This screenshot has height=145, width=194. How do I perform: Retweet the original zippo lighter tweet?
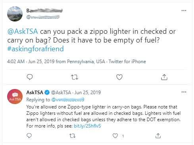75,77
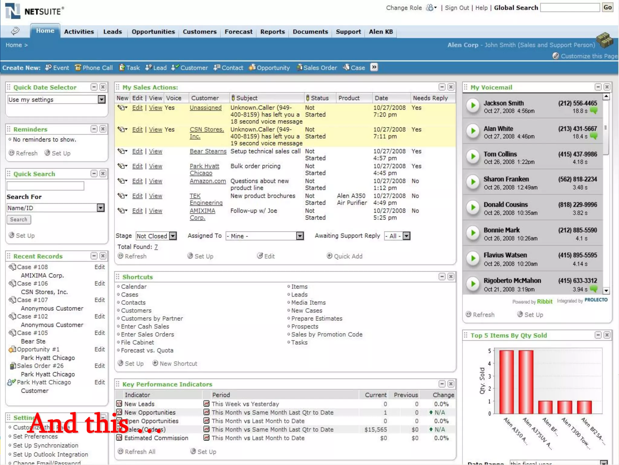Click the Sales Order create icon
The width and height of the screenshot is (619, 465).
pos(300,67)
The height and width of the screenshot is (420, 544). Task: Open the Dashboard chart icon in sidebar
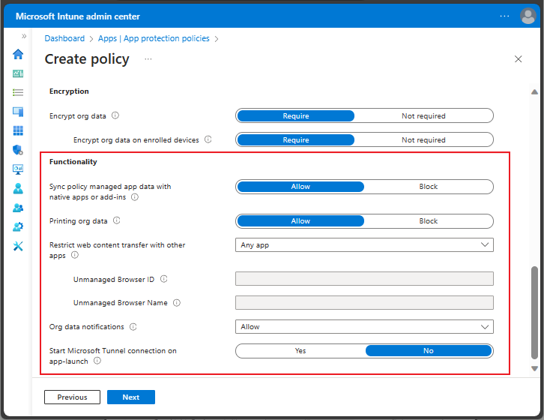(18, 74)
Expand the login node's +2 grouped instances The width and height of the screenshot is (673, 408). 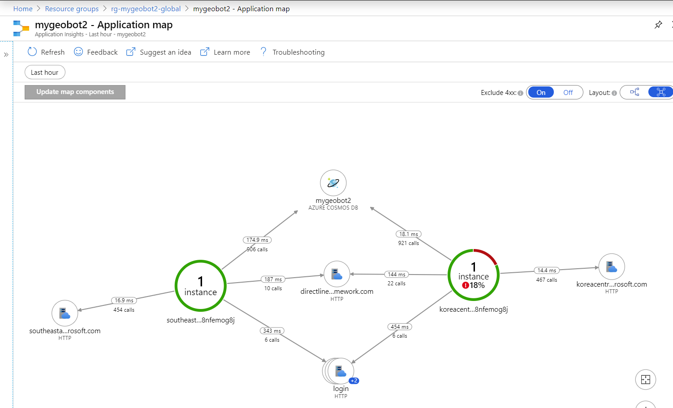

WHAT TO DO: Can you render the listing above as a Markdown table with the columns "No." and "Text", numbering each line in order, skipping blank lines, and leaving out the pictures?

THE COMPLETED TASK:
| No. | Text |
|---|---|
| 1 | This screenshot has height=145, width=194. How do I perform: Retweet the original zippo lighter tweet? |
| 2 | 75,77 |
| 3 | Click the Sales Order create icon |
| 4 | The width and height of the screenshot is (619, 465). |
| 5 | pos(300,67) |
| 6 | The height and width of the screenshot is (420, 544). Task: Open the Dashboard chart icon in sidebar |
| 7 | (18, 74) |
| 8 | Expand the login node's +2 grouped instances The width and height of the screenshot is (673, 408).  |